Appendix#
Section 1.1: siteinfo.yaml#
The siteinfo.yaml file is a key configuration file used during the north-south network deployment process. It defines essential site-specific parameters such as DGX system type, network prefixes (OOB, data, storage), time servers, BGP ASNs for switches, and rack mapping information. This file is referenced by automation tools and scripts to generate network configurations, allocate IP addresses, and ensure consistent deployment across the environment. Properly populating siteinfo.yaml is critical for accurate and successful network provisioning.

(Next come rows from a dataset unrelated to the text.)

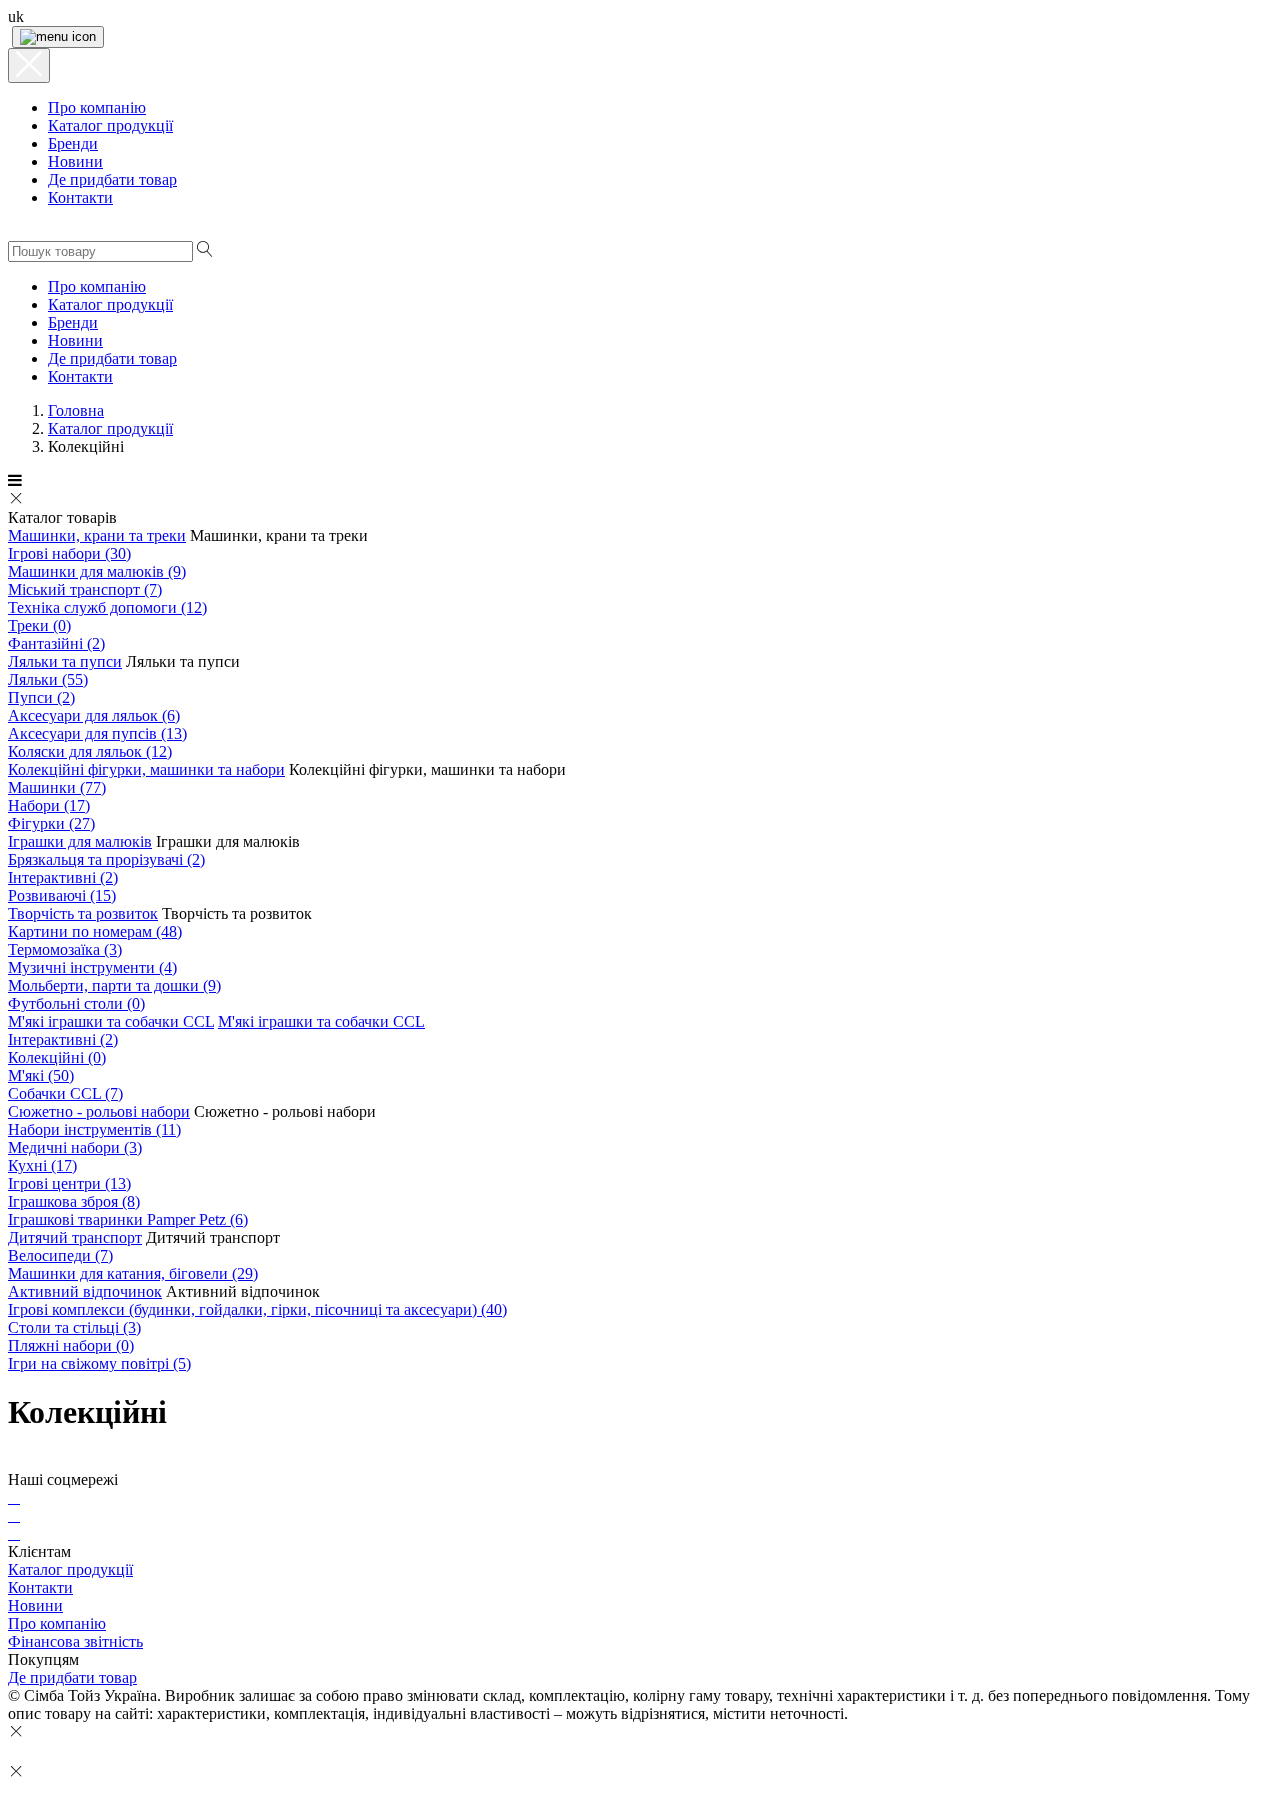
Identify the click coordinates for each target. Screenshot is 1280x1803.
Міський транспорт (85, 589)
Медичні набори (75, 1147)
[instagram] (14, 1515)
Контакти (40, 1587)
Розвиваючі (62, 895)
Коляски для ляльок (90, 751)
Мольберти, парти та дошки (114, 985)
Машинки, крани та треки (97, 535)
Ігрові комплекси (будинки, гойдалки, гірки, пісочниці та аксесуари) (257, 1309)
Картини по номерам (95, 931)
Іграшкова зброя (74, 1201)
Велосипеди (60, 1255)
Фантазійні (56, 643)
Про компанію (57, 1623)
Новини (35, 1605)
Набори (49, 805)
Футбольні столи (76, 1003)
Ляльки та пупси (65, 661)
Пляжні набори (71, 1345)
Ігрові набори (69, 553)
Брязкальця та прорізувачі (106, 859)
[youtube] (14, 1533)
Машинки (57, 787)
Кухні (42, 1165)
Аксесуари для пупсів (97, 733)
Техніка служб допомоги (107, 607)
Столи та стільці (74, 1327)
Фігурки (51, 823)
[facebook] (14, 1497)
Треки (39, 625)
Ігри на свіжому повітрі (99, 1363)
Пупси (41, 697)
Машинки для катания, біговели (133, 1273)
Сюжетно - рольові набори (99, 1111)
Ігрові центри (69, 1183)
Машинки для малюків (97, 571)
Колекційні (57, 1057)
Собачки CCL (65, 1093)
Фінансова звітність (75, 1641)
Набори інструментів (94, 1129)
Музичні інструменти (92, 967)
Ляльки (48, 679)
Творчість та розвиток (83, 913)
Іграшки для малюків (80, 841)
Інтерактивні (63, 877)
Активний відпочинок (85, 1291)
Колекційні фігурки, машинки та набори (146, 769)
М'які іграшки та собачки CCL (111, 1021)
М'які (41, 1075)
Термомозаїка (65, 949)
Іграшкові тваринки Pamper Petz (128, 1219)
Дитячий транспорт (75, 1237)
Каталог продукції (70, 1569)
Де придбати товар (72, 1677)
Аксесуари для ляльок (94, 715)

The following is an example of what the siteinfo.yaml file should look like:
dgx_type: gb200
# The timeservers to be used on the Ethernet switches.
time_servers:
- 0.cumulusnetworks.pool.ntp.org
networking:
# root_prefix: 10.0.0.0/20
oob_prefix: "7.241.0.0/21"
data_prefix: "7.241.16.0/21"
# The prefix for storage /31s.
storage_prefix: "100.127.0.0/16"
bms_prefix: "7.241.8.0/22"
# The ASNs used for the BTOR switches. Provided by the customer.
bgp_btor_asns:
- 4260037003
- 4260037004
# The ASNs used for the FTOR switches. Provided by the customer.
bgp_ftor_asns:
- 4260037001
- 4260037002
# Mapping customer rack IDs (as used in the P2P file) to rack serial numbers (as
# provided by the factory). This is used to determine MAC addresses/serial
# numbers of devices in GB200 racks.
rack_mapping:
A08: '1830625000808'
# EOF
Section 1.2: Standard Point-to-Point (P2P) Column Header#
This section describes the standard column headers used in the P2P connectivity file. The columns are divided into two logical groups: Source (the originating device/port) and Destination (the target device/port). For clarity and ease of use, the table below presents both groups side by side, as they would appear in a typical P2P CSV or spreadsheet.
# |
BUNDLE_ID |
SEQ |
SRC_RACKROLE |
SRC_RACK |
SRC_U |
SRC_NAME |
SRC_HCA_PORT |
SRC_TRANSCEIVER |
DST_RACKROLE |
DST_RACK |
DST_U |
DST_NAME |
DST_PORT |
DST_TRANSCEIVER |
CABLE_LENGTH |
CABLE_TYPE |
CABLE_TRAY |
---|---|---|---|---|---|---|---|---|---|---|---|---|---|---|---|---|---|
1 |
B1 |
1 |
TOR |
A01 |
10 |
A01-TOR-01 |
1 |
QSFP56 |
DGX |
A02 |
20 |
A02-DGX-01 |
2 |
QSFP56 |
3m |
DAC |
TRAY-1 |
Column Descriptions:
Column |
Description |
---|---|
# |
Row number or unique identifier. |
BUNDLE_ID |
Logical bundle or group identifier for the connection. |
SEQ |
Sequence number within the bundle. |
SRC_RACKROLE |
Role of the source rack (e.g., TOR, DGX). |
SRC_RACK |
Source rack identifier. |
SRC_U |
Source rack unit (U position). |
SRC_NAME |
Source device name. |
SRC_HCA_PORT |
Source HCA port. |
SRC_TRANSCEIVER |
Source transceiver type. |
DST_RACKROLE |
Role of the destination rack. |
DST_RACK |
Destination rack identifier. |
DST_U |
Destination rack unit (U position). |
DST_NAME |
Destination device name. |
DST_PORT |
Destination port. |
DST_TRANSCEIVER |
Destination transceiver type. |
CABLE_LENGTH |
Length of the cable. |
CABLE_TYPE |
Type of cable used. |
CABLE_TRAY |
Cable tray or pathway identifier. |
Note
The P2P file should include all columns above, with each row representing a single point-to-point connection. Keeping the source and destination columns grouped together in a single table improves readability and makes the file easier to work with for both humans and automation tools.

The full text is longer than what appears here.